*** The input Section Begins ***
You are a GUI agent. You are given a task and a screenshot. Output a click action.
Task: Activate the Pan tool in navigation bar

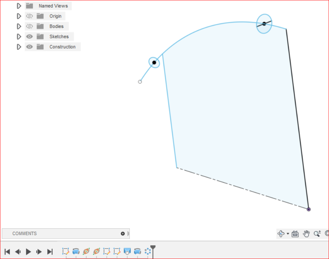tap(306, 234)
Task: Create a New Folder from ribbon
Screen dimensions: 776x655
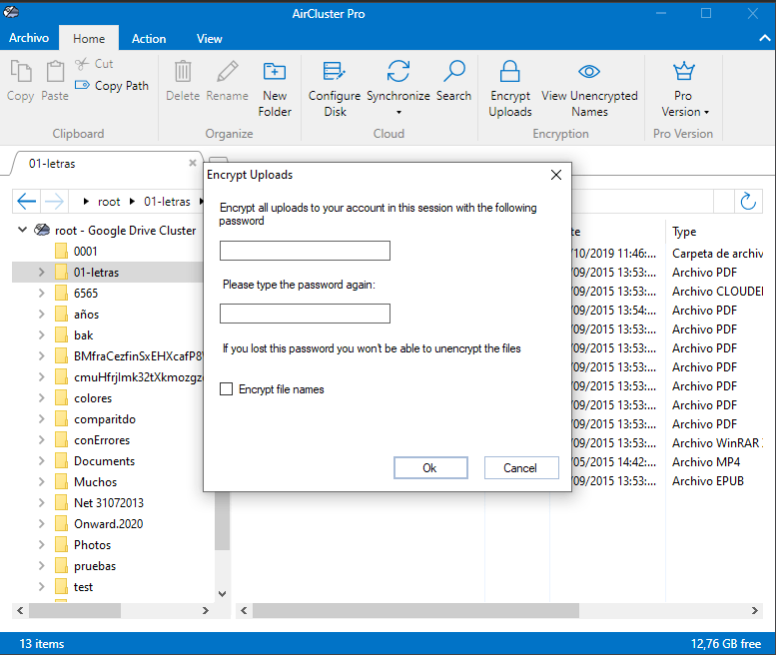Action: pyautogui.click(x=274, y=73)
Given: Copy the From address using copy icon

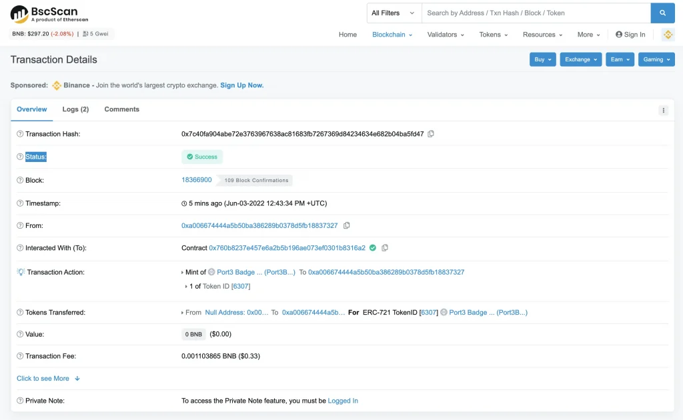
*** The input Section Ends ***
The listing above must be repeated exactly, apart from the pictures.

▶ [Response to this task]:
You are a GUI agent. You are given a task and a screenshot. Output a click action.
Task: Activate the Pan tool in navigation bar

tap(306, 234)
Task: Create a New Folder from ribbon
Screen dimensions: 776x655
Action: pyautogui.click(x=274, y=73)
Given: Copy the From address using copy icon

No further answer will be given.